> HOW TO COMPLETE THIS TASK
Among the entries below, find the lines that contain the string "computer". State only how many there are.

=-=-=-=-=

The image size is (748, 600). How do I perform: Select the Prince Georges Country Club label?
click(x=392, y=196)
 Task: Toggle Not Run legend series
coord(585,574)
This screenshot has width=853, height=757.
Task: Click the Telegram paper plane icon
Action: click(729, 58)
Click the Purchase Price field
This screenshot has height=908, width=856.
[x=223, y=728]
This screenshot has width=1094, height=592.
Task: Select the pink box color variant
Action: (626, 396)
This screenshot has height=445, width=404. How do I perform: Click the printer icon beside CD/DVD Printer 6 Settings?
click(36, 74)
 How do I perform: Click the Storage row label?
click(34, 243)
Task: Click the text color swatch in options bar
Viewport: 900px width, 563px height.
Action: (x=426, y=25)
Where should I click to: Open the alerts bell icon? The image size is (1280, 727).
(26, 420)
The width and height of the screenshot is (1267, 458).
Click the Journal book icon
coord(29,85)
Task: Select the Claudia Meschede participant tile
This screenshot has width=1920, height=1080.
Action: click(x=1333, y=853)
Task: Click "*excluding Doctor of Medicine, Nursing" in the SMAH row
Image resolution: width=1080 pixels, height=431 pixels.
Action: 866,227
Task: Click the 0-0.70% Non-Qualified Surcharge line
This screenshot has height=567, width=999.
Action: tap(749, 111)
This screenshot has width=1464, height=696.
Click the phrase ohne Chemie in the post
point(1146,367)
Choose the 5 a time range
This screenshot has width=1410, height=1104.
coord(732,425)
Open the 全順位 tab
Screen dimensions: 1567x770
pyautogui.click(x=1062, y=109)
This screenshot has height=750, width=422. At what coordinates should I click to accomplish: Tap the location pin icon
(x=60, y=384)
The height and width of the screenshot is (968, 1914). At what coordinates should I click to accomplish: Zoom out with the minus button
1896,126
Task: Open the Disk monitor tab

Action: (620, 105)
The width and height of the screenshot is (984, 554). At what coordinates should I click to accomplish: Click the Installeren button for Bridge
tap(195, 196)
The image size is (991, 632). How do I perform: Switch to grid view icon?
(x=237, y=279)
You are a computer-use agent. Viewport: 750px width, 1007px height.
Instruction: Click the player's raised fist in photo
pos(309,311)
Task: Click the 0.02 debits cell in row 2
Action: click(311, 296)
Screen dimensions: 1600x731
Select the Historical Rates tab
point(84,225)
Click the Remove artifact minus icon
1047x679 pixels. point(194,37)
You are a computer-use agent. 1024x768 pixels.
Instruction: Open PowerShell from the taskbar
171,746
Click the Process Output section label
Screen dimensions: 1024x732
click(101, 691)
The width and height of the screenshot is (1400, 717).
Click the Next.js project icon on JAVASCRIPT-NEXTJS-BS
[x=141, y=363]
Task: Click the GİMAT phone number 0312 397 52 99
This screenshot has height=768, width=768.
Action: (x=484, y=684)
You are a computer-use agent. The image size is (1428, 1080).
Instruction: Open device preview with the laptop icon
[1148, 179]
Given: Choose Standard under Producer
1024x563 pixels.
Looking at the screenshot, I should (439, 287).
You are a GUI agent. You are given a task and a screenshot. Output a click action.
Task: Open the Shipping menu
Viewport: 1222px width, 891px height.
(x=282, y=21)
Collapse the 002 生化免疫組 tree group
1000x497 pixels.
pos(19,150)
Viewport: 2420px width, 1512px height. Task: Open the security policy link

=-=-=-=-=

> OUTPUT BELOW
3